Your instructions:
Where the line with "For every named target in this 1470×1512" appears below, start writing out lines exactly, and finish with the line with "18xxx (21, 1709)", which is included; write out nothing else.

[Collected data entries]
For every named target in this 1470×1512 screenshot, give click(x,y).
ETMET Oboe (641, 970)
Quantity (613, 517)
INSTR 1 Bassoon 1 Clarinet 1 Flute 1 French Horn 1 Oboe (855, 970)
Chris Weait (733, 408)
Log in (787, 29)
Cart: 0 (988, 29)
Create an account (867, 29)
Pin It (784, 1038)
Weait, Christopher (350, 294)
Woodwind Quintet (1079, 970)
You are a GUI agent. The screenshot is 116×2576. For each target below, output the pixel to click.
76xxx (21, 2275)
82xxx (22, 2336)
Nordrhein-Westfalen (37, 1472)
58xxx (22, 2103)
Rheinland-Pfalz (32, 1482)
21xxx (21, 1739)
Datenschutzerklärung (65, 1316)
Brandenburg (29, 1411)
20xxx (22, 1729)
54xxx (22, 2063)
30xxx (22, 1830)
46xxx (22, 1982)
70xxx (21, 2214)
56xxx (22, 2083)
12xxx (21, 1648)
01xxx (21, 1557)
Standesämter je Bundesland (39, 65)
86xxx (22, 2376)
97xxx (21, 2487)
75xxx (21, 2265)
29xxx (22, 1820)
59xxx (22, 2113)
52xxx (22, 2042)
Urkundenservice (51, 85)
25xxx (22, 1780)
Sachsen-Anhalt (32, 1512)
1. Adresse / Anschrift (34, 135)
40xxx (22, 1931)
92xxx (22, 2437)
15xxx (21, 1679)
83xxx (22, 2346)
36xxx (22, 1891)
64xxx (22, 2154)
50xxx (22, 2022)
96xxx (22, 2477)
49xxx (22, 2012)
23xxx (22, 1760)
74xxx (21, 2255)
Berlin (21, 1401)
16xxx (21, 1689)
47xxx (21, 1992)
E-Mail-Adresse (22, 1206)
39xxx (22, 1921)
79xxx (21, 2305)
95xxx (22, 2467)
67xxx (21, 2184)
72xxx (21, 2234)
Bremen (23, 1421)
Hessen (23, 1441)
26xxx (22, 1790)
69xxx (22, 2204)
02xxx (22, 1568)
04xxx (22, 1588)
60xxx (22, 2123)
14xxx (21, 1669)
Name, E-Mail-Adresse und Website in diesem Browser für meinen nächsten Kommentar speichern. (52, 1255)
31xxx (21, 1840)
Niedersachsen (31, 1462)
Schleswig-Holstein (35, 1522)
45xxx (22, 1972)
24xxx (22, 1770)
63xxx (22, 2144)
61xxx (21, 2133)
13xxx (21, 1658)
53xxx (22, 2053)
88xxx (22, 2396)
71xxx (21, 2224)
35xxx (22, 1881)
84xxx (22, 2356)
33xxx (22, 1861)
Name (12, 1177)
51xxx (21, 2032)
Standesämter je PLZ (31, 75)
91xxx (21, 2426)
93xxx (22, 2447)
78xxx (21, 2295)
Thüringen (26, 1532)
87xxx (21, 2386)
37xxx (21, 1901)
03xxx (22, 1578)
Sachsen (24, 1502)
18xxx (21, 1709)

...

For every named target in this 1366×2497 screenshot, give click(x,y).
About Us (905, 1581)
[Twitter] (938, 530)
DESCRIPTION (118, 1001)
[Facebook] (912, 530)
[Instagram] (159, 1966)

Output for this exercise:
For every named target in this 1470×1512 screenshot, give click(x,y).
ETMET Oboe (641, 970)
Quantity (613, 517)
INSTR 1 Bassoon 1 Clarinet 1 Flute 1 French Horn 1 Oboe (855, 970)
Chris Weait (733, 408)
Log in (787, 29)
Cart: 0 (988, 29)
Create an account (867, 29)
Pin It (784, 1038)
Weait, Christopher (350, 294)
Woodwind Quintet (1079, 970)
You are a GUI agent. The screenshot is 116×2576. For each target below, output the pixel to click.
76xxx (21, 2275)
82xxx (22, 2336)
Nordrhein-Westfalen (37, 1472)
58xxx (22, 2103)
Rheinland-Pfalz (32, 1482)
21xxx (21, 1739)
Datenschutzerklärung (65, 1316)
Brandenburg (29, 1411)
20xxx (22, 1729)
54xxx (22, 2063)
30xxx (22, 1830)
46xxx (22, 1982)
70xxx (21, 2214)
56xxx (22, 2083)
12xxx (21, 1648)
01xxx (21, 1557)
Standesämter je Bundesland (39, 65)
86xxx (22, 2376)
97xxx (21, 2487)
75xxx (21, 2265)
29xxx (22, 1820)
59xxx (22, 2113)
52xxx (22, 2042)
Urkundenservice (51, 85)
25xxx (22, 1780)
Sachsen-Anhalt (32, 1512)
1. Adresse / Anschrift (34, 135)
40xxx (22, 1931)
92xxx (22, 2437)
15xxx (21, 1679)
83xxx (22, 2346)
36xxx (22, 1891)
64xxx (22, 2154)
50xxx (22, 2022)
96xxx (22, 2477)
49xxx (22, 2012)
23xxx (22, 1760)
74xxx (21, 2255)
Berlin (21, 1401)
16xxx (21, 1689)
47xxx (21, 1992)
E-Mail-Adresse (22, 1206)
39xxx (22, 1921)
79xxx (21, 2305)
95xxx (22, 2467)
67xxx (21, 2184)
72xxx (21, 2234)
Bremen (23, 1421)
Hessen (23, 1441)
26xxx (22, 1790)
69xxx (22, 2204)
02xxx (22, 1568)
04xxx (22, 1588)
60xxx (22, 2123)
14xxx (21, 1669)
Name, E-Mail-Adresse und Website in diesem Browser für meinen nächsten Kommentar speichern. (52, 1255)
31xxx (21, 1840)
Niedersachsen (31, 1462)
Schleswig-Holstein (35, 1522)
45xxx (22, 1972)
24xxx (22, 1770)
63xxx (22, 2144)
61xxx (21, 2133)
13xxx (21, 1658)
53xxx (22, 2053)
88xxx (22, 2396)
71xxx (21, 2224)
35xxx (22, 1881)
84xxx (22, 2356)
33xxx (22, 1861)
Name (12, 1177)
51xxx (21, 2032)
Standesämter je PLZ (31, 75)
91xxx (21, 2426)
93xxx (22, 2447)
78xxx (21, 2295)
Thüringen (26, 1532)
87xxx (21, 2386)
37xxx (21, 1901)
03xxx (22, 1578)
Sachsen (24, 1502)
18xxx (21, 1709)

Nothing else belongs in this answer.